Go to the first, previous, next, last section, table of contents.

Miscellanea

These are just some random thoughts of mine. Your mileage may vary.

Limitations of the compressed file format

bzip2-0.9.5 and 0.9.0 use exactly the same file format as the previous version, bzip2-0.1. This decision was made in the interests of stability. Creating yet another incompatible compressed file format would create further confusion and disruption for users.

Nevertheless, this is not a painless decision. Development work since the release of bzip2-0.1 in August 1997 has shown complexities in the file format which slow down decompression and, in retrospect, are unnecessary. These are:

The run-length encoder, which is the first of the compression transformations, is entirely irrelevant. The original purpose was to protect the sorting algorithm from the very worst case input: a string of repeated symbols. But algorithm steps Q6a and Q6b in the original Burrows-Wheeler technical report (SRC-124) show how repeats can be handled without difficulty in block sorting.
The randomisation mechanism doesn't really need to be there. Udi Manber and Gene Myers published a suffix array construction algorithm a few years back, which can be employed to sort any block, no matter how repetitive, in O(N log N) time.
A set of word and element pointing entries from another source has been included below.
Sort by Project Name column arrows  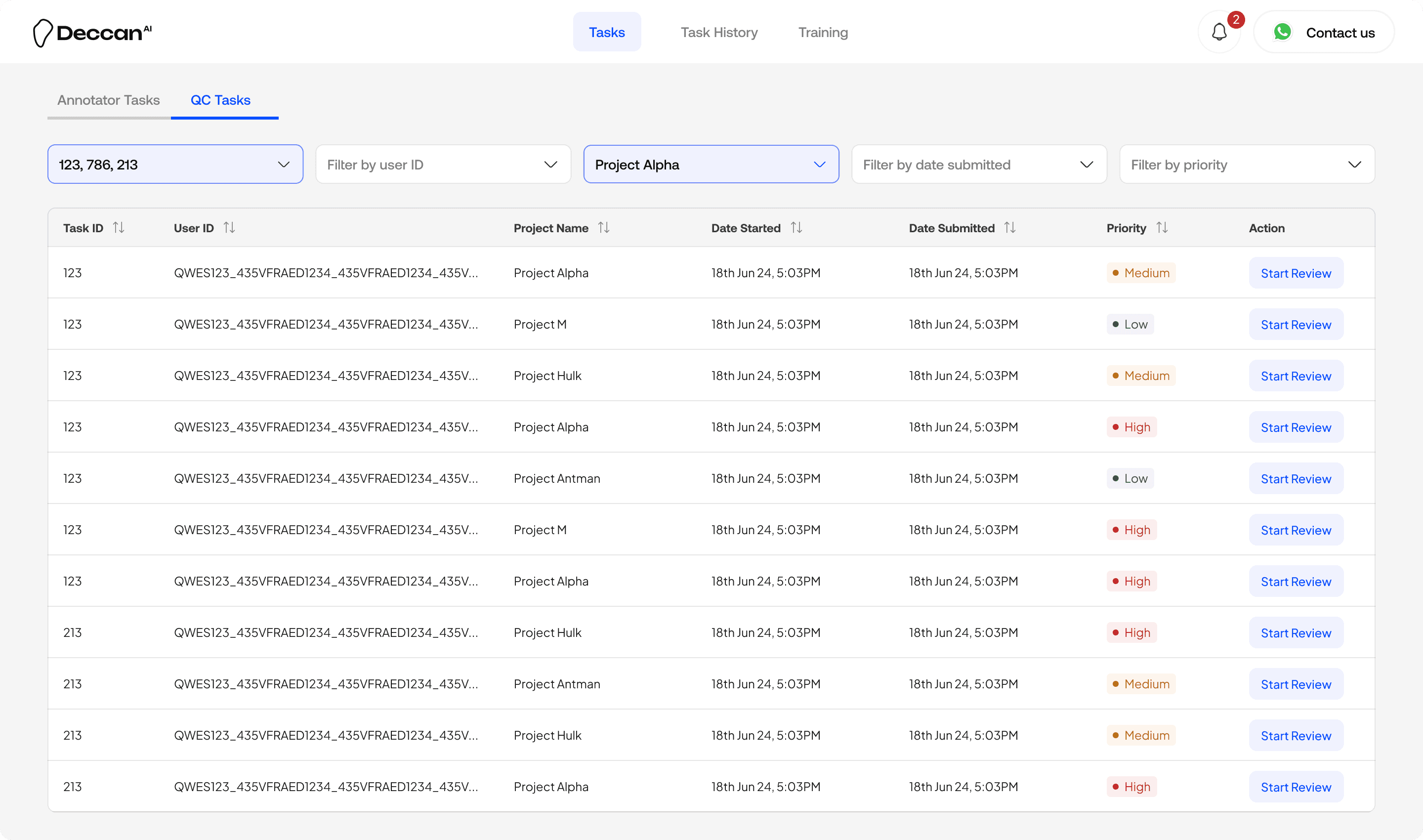coord(604,228)
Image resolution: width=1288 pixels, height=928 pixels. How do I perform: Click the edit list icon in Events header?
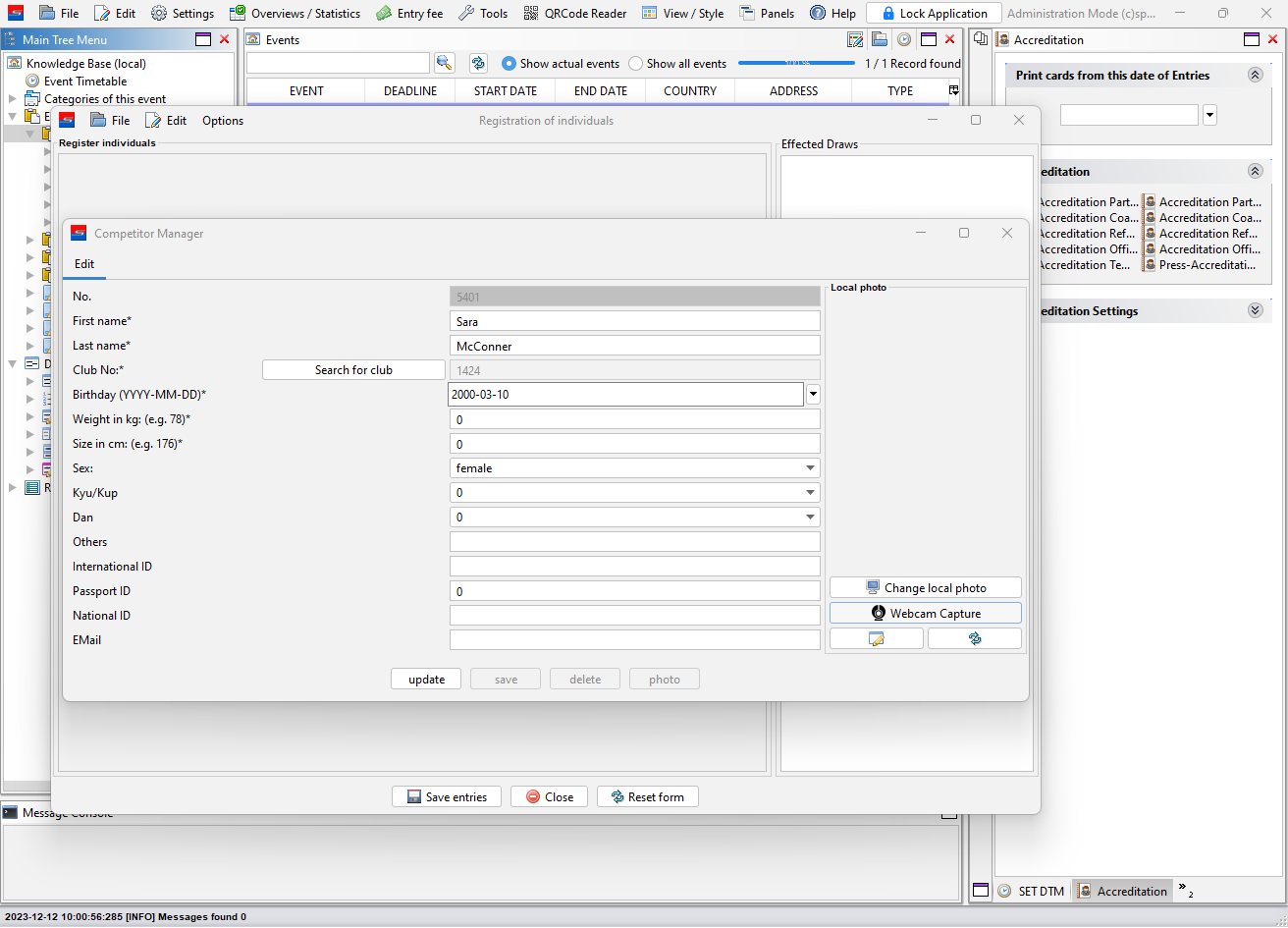click(x=855, y=39)
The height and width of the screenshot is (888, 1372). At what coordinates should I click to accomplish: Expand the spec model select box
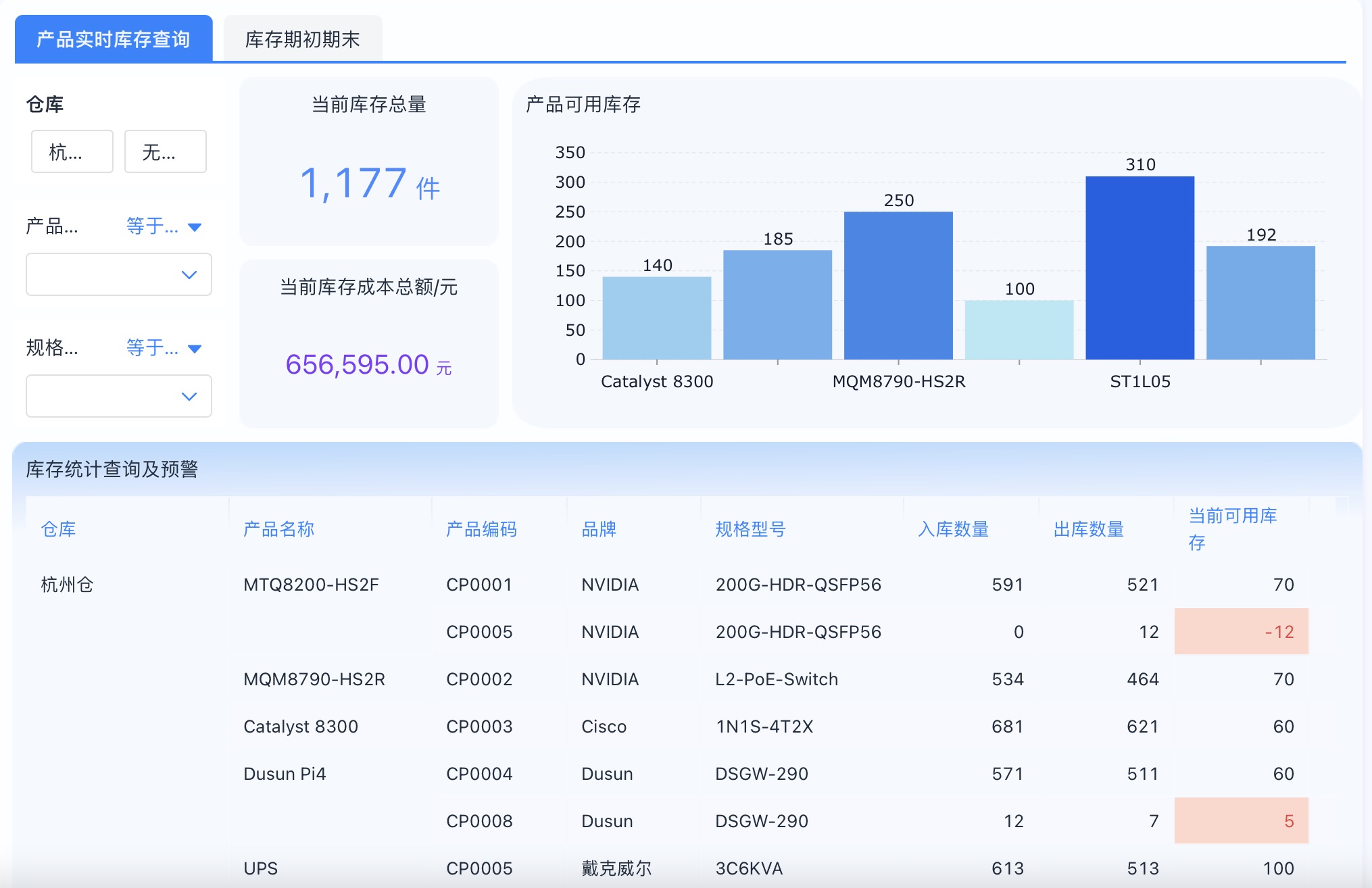pyautogui.click(x=119, y=396)
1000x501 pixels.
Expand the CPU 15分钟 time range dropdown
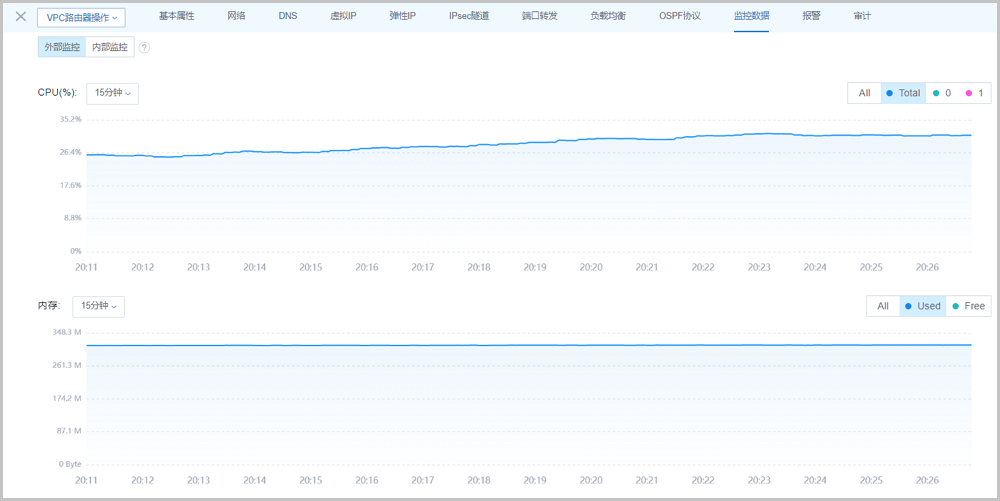pyautogui.click(x=112, y=93)
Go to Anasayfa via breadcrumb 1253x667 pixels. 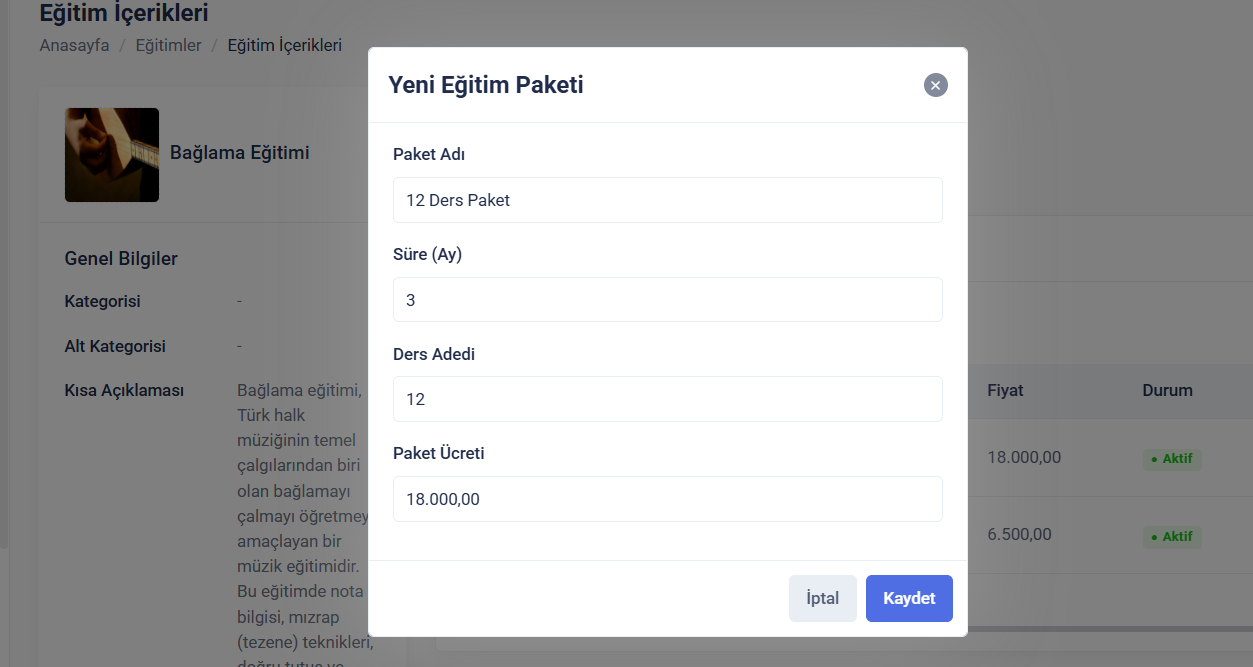click(74, 45)
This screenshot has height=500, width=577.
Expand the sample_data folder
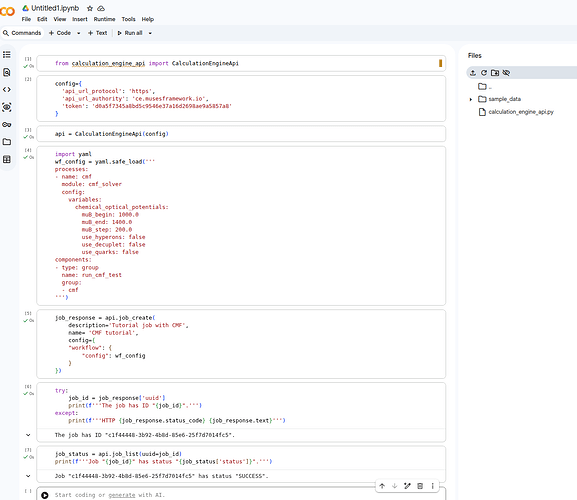pyautogui.click(x=471, y=99)
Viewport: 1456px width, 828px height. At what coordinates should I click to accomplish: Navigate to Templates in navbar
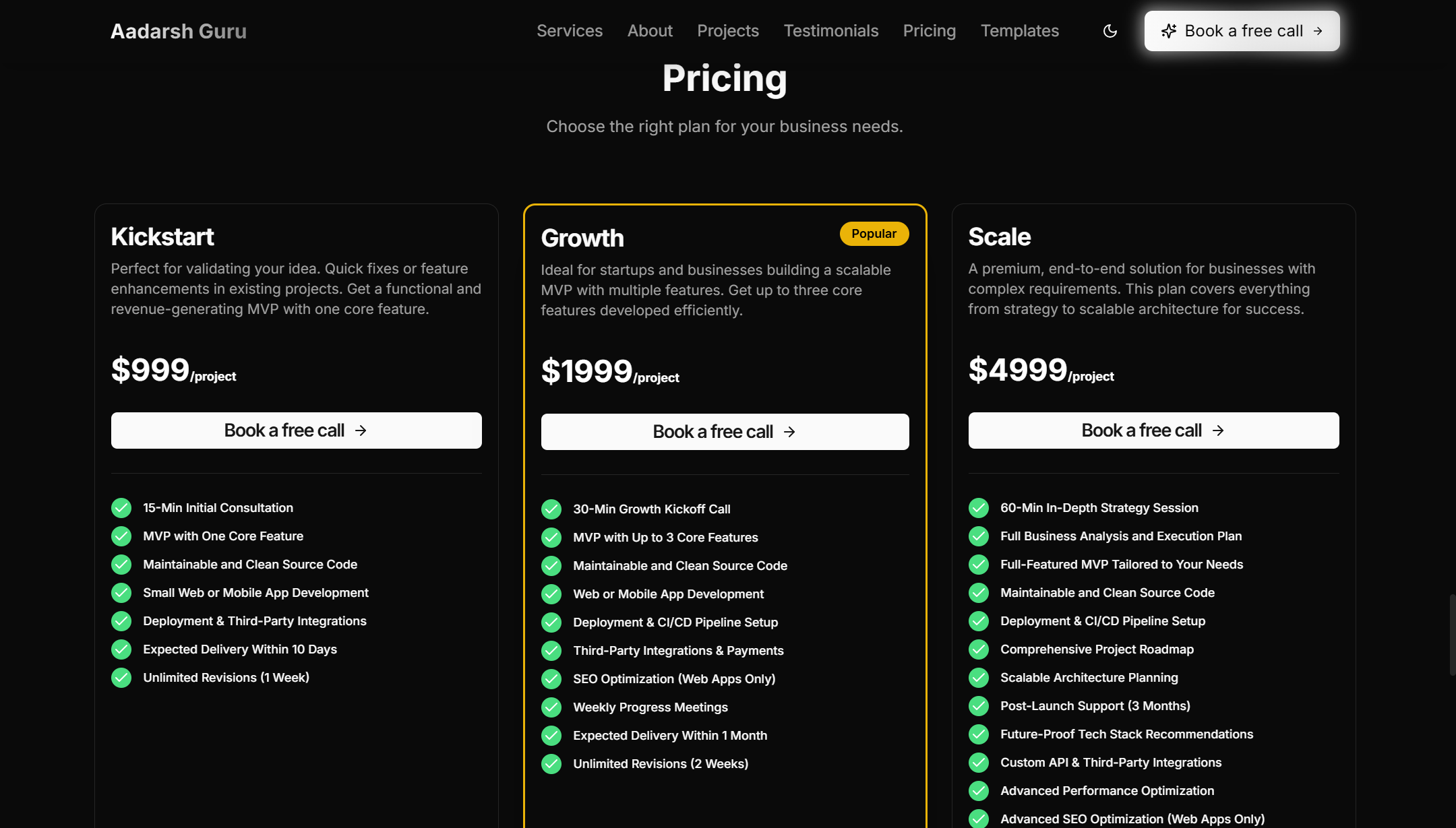point(1019,31)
Subsequent work by Kunihiko Sadakane has produced a derivative O(N (log N)^2) algorithm which usually outperforms the Manber-Myers algorithm. I could have changed to Sadakane's algorithm, but I find it to be slower than bzip2's existing algorithm for most inputs, and the randomisation mechanism protects adequately against bad cases. I didn't think it was a good tradeoff to make. Partly this is due to the fact that I was not flooded with email complaints about bzip2-0.1's performance on repetitive data, so perhaps it isn't a problem for real inputs. Probably the best long-term solution, and the one I have incorporated into 0.9.5 and above, is to use the existing sorting algorithm initially, and fall back to a O(N (log N)^2) algorithm if the standard algorithm gets into difficulties.
The compressed file format was never designed to be handled by a library, and I have had to jump though some hoops to produce an efficient implementation of decompression. It's a bit hairy. Try passing decompress.c through the C preprocessor and you'll see what I mean. Much of this complexity could have been avoided if the compressed size of each block of data was recorded in the data stream.
An Adler-32 checksum, rather than a CRC32 checksum, would be faster to compute.

It would be fair to say that the bzip2 format was frozen before I properly and fully understood the performance consequences of doing so.

Improvements which I was able to incorporate into 0.9.0, despite using the same file format, are:

Single array implementation of the inverse BWT. This significantly speeds up decompression, presumably because it reduces the number of cache misses.
Faster inverse MTF transform for large MTF values. The new implementation is based on the notion of sliding blocks of values.
bzip2-0.9.0 now reads and writes files with fread and fwrite; version 0.1 used putc and getc.